21 novembre 2020 à 11h05 - 83 vues

Le Roi Mohammed VI a invité le président mauritanien, Mohamed Ould Cheikh El Ghazouani, à venir en visite au Maroc et exprimé sa disposition à en faire de même. Les prémices de l’émergence d’un axe Rabat-Nouakchott ?

Comme à Zouirat

La conversation téléphonique qu’a eue, vendredi, le Roi Mohammed VI avec le président de la Mauritanie, Mohamed Ould Cheikh El Ghazouani, est la 2ème gifle assenée aux polisariens, à une semaine d’intervalle. Beaucoup moins spectaculaire que l’opération des FAR à Guergarat, cet échange entre les deux chefs d’Etats maghrébins n’en est pas moins plus déterminant.
Les polisariens ont toujours énormément misé sur les liens tribaux avec l’ethnie dominante au nord de la Mauritanie, sans se rendre compte qu’à force de les tendre, ils ont fini par les rompre.
A l’automne dernier, les autorités mauritaniennes ont décidé de construire un mur de défense autour de la ville minière de Zouirat, sur le modèle marocain, pour se prémunir contre les bandes de narcotrafiquants polisariens bénéficiant de liens tribaux chez le voisin du sud.

Point d’inflexion

Trafics en tout genre, rapts et maltraitance de citoyens mauritaniens, Nouakchott a fini par en avoir assez de l’insécurité que font régner les bandes polisariennes à ses confins nord et l’ont même clairement signifié à Alger. Mais comme les dirigeants du pays voisin de l’est vivent dans une dimension temporelle ou la réalité, dans sa dynamique évolutive, n’est pas perçue, peu leur importaient les conséquences du blocage du trafic commercial routier à Guergarat sur la Mauritanie, tant que ça porte nuisance au Maroc.
Grave erreur. Il est, peut être, trop subtil pour l’esprit des dirigeants algériens que les seules habitudes alimentaires des Mauritaniens constituent un facteur non-négligeable dans la perception géopolitique des relations dans l’occident du Maghreb. Personne n’accepte d’être coupé de son potager, surtout quand c’est meilleur marché qu’auprès d’autres fournisseurs potentiels.

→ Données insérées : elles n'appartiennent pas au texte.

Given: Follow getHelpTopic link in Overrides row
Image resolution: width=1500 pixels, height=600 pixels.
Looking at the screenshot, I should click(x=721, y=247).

Touche pas à mon porte-monnaie

L’argent n’est pas seulement le nerf de la guerre, mais aussi et surtout celui du fonctionnement de tout Etat. Priver la Mauritanie des recettes douanières provenant du poste frontière PK55, celui qui fait face au poste marocain de Guergarat, était également une très mauvaise idée exécutée par les mercenaires polisariens d’Alger. Le « frère », c’est celui avec qui on fait des affaires, pas celui qui inflige des pertes.
Les récents évènements de Guergarat ont permis de mettre en évidence l’importance de cet axe routier non seulement pour le Maroc et la Mauritanie, mais également pour les pays de l’Afrique de l’ouest. Leurs marchés ont également été privés d’approvisionnement en produits maraîchers marocains et leurs camionneurs étaient aussi bloqués à Guergarat, quand les polisariens y sévissaient.

L’héritage almoravide

L’axe Guergarat-PK55, qui ne fait pas plus de 4kms, prolonge en fait l’axe Tanger-Rosso (sud de la Mauritanie, aux frontières avec le Sénégal), long de quelques 2.900kms, dont la continuité naturelle va de Lagos, au Nigéria, jusqu’en Europe.
Pour les Marocains et les Mauritaniens, les deux héritiers du mouvement Almoravide, ce n’est pas sans rappeler quand leurs aïeuls vivaient du commerce transsaharien. Traduit au langage de l’époque actuelle, une coopération encore plus renforcée et diversifiée entre le Maroc et la Mauritanie s’inscrirait dans la création d’une chaîne de valeurs régionale, telle que ce modèle semble s’imposer dans la restructuration géoéconomique du monde post-Covid.

Bravo Alger et merci, d’une pierre, plusieurs coups.